El intento de levantar un dique entre el nacionalismo y la violencia, como si el primero no fuera en esencia un bullying a gran escala, es un clásico español. Las contorsiones de los locutores de televisión, tratando de compensar cualquier mención a los bárbaros con la postilla cuasi maquinal de que a pocos metros se celebraba una manifestación virtuosa, modélica, y, por qué no decirlo, catalana, componen un ceremonial siniestro, que recuerda al mito de un nazismo jovial, edificante, resueltamente compatible con la democracia liberal. (Lean, por favor, esa vibrante reconstrucción de la historia europea a partir de los demonios familiares que es Los amnésicos, de la periodista franco-alemana Géraldine Schwarz.)
Poco importa que los pacifistas que atestaron los Jardinets de Gracia se dieran al tiro al reportero, en rigorista aplicación de la consigna más coreada durante las jornadas del odio: “Prensa española, manipuladora”. Esta pertinaz agresión, este recurrente señalamiento, que en cualquier otro ecosistema político habría incitado a las más bellas almas a clamar: “¡No quieren testigos!”, en el mainstream español pasa por un ritornelo moralmente admisible, casi ejemplar. Y no cabe descartar que la piedra angular de la sumisión al diktat fuera la mordaza impuesta a El País a cuenta del caso Banca Catalana. Juan Luis Cebrián ha tardado cuarenta años en rechistar.
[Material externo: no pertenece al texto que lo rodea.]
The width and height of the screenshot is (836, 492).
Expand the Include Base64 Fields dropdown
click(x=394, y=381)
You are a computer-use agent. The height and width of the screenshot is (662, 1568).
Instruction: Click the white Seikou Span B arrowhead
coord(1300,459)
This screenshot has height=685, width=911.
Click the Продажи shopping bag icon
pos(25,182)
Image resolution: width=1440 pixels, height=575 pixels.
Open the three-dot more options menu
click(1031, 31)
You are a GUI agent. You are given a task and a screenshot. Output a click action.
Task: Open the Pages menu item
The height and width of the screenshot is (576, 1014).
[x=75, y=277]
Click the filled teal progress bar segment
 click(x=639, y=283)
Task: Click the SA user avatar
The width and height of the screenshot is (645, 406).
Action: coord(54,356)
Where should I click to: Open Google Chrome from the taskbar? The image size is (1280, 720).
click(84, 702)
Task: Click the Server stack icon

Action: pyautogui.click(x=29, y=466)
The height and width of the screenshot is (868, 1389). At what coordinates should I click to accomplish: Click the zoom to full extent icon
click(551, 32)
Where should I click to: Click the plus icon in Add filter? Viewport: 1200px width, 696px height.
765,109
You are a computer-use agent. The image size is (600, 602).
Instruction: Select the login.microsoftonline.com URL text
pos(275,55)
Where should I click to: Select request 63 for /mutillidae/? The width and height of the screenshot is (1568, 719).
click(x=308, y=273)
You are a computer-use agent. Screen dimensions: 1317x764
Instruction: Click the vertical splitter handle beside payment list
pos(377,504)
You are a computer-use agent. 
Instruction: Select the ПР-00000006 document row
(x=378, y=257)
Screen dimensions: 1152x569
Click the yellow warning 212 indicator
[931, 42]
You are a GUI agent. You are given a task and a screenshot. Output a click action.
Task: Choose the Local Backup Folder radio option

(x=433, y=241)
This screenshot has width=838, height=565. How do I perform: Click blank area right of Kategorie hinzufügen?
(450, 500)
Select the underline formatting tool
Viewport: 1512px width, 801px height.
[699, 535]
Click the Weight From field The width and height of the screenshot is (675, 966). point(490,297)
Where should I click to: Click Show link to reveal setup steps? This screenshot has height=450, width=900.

El modo en que España, y más precisamente la izquierda española, ha interiorizado la hegemonía nacionalista se ha puesto estos días de relieve en la aceptación acrítica de la propaganda supremacista. Y me temo que ‘aceptación acrítica’ es un sintagma que, para lo que hace al caso, peca de optimismo. “Marchas por la libertad” y “tsunami democrático”, forman parte de la misma hidra que dio “derecho a decidir”, “esto va de democracia” o “ni un papel en el suelo”.
Esta última, por cierto, cobró visos de verdad el pasado viernes, pero sólo porque ya no había suelo. Llevado al paroxismo, el campo semántico del procés se va poblando de criaturas mitológicas como xenofobia festiva, sabotaje cívico, racismo lúdico… Por lo demás, bastó la intervención de no más de dos docenas de ultras para que el progreísmo (ojo, editor, no falta ninguna ese) pudiera incrustar en su relato la más lujuriosa de sus fantasías: la de la guerra civil 2.0, de la que participan, cómo no, la mayoría de los corresponsales extranjeros, cuyo principal rito de paso en el oficio es emular a Hemingway (siempre a Hemingway, nunca a Dos Passos). La escaramuza del viernes en la calle Balmes no consistió en una banda de fascistas apaleando a un antifascista. Lo que ahí se ventilaba era un altercado entre fascistas. Una reyerta, sí, esa palabra que con tanto desahogo reservamos a Montoyas y Tarantos.
El día 14, en cuanto se hizo pública la sentencia, cientos de entidades catalanas divulgaron al unísono un comunicado (en puridad, otro editorial único) en el que manifestaban su preocupación por que el Supremo hubiera condenado por sedición a los instigadores del 1-O. La bacanal de destrucción que ha asolado Barcelona no le ha merecido una sola línea a esa trama civil. A estas alturas, y dado el estado de gravedad del policía al que reventaron la cabeza, incluso veo más probable que se esté gestando un Ciutat morta.